Mais le plus difficile est de laisser-aller. Ces jeunes ont leurs propres idées pour le futur de l’entreprise. Et les trois frères en sont conscients. « Ils n’ont pas d’autre choix que de faire évoluer la société ».
Et la pomme, elle ?
Il faut en être conscient, la culture de la pomme est appelée à changer au cours des prochaines années. Avec les dérèglements climatiques, certains cultivars fort connus telles la Mc Intosh ou la Spartan sont appelés à connaître un succès moindre tandis que de nouvelles espèces s’imposeront sur les marchés de la consommation et de la transformation.
Aux vergers Paul Jodoin, ces changements ont débuté il y a déjà plus de 15 années de cela. « Ça ne date pas d’hier que des choix ont dû être faits. Le status quo au niveau de la productivité et de l’offre variétale n’était plus une option puisqu’il faut toujours garder en tête notre but de bien répondre à la demande de volume des chaînes d’alimentation et des goûts des consommateurs. »

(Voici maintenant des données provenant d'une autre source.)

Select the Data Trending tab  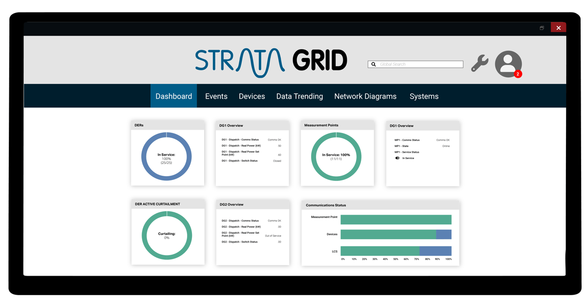[x=299, y=96]

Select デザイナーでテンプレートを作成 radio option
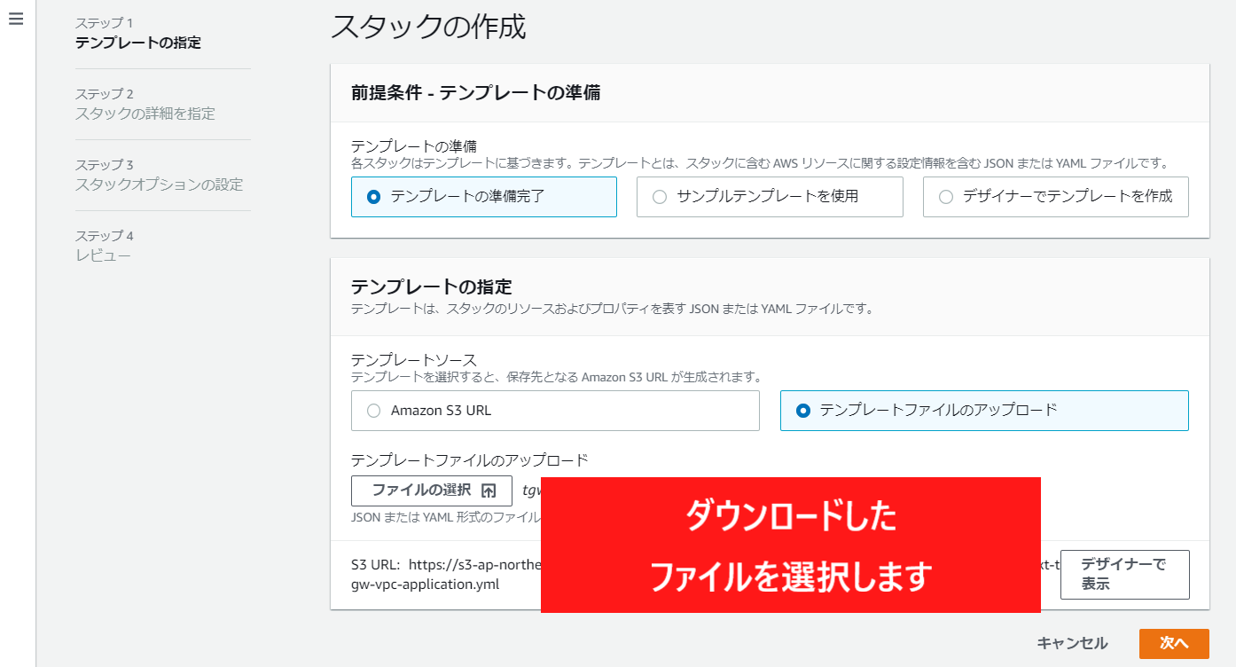[946, 197]
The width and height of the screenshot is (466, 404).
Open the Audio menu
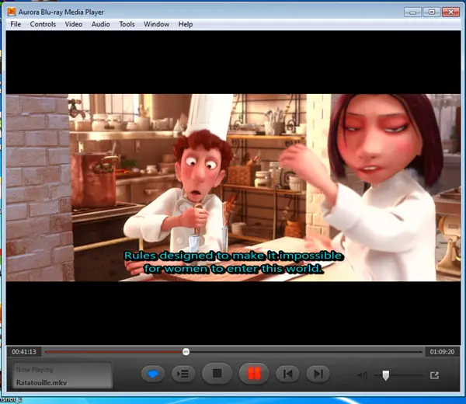click(x=100, y=24)
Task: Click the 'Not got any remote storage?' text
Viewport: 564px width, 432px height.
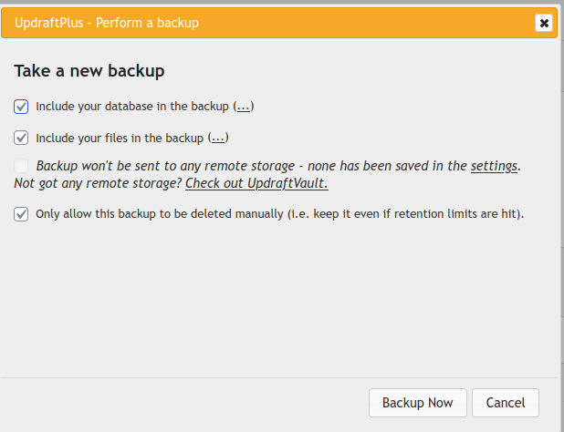Action: coord(98,183)
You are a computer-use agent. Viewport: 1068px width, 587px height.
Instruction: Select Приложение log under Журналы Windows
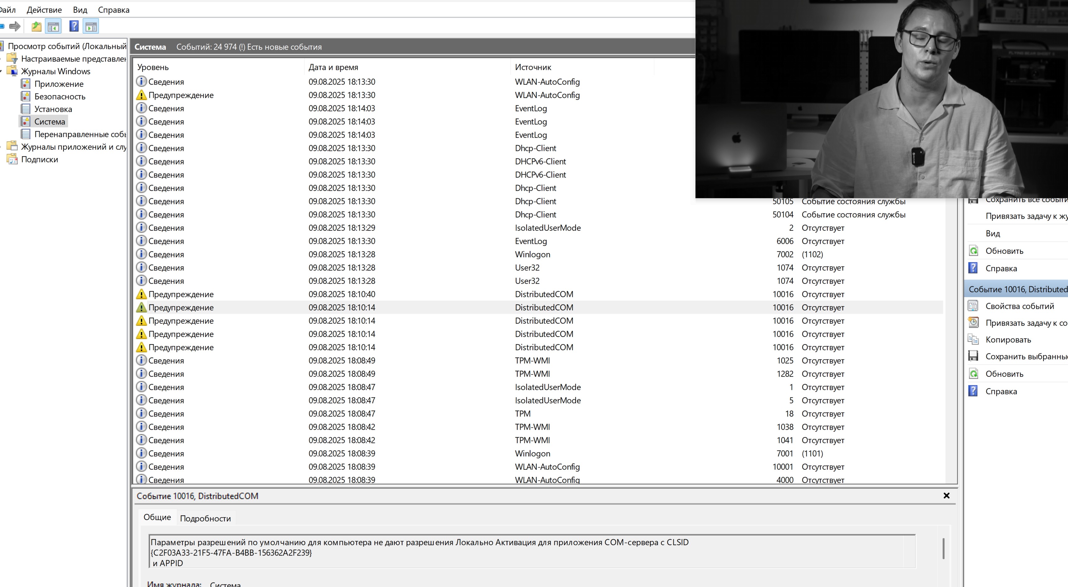(x=59, y=84)
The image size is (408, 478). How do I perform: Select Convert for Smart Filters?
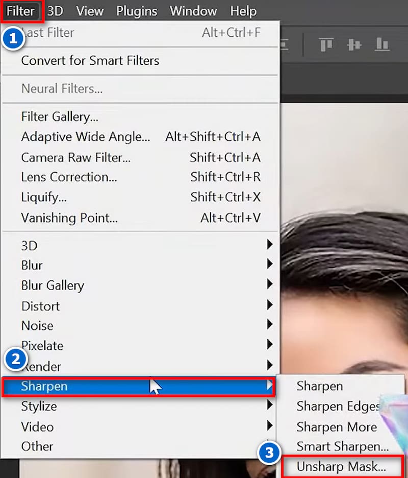click(90, 60)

L’entreprise a rejoint ce que l’on appelle «les clubs de production», qui ont développé différentes variétés de nouvelles pommes très tendances qui s’implantent actuellement en Amérique du Nord et qui se développent et se développeront encore davantage dans le futur au Québec.
La croissance des années futures, selon les trois frères, passera inévitablement par cette nouvelle approche.
Bref, on comprendra que la pomme a encore un bel avenir devant elle. Tout comme l’entreprise Paul Jodoin.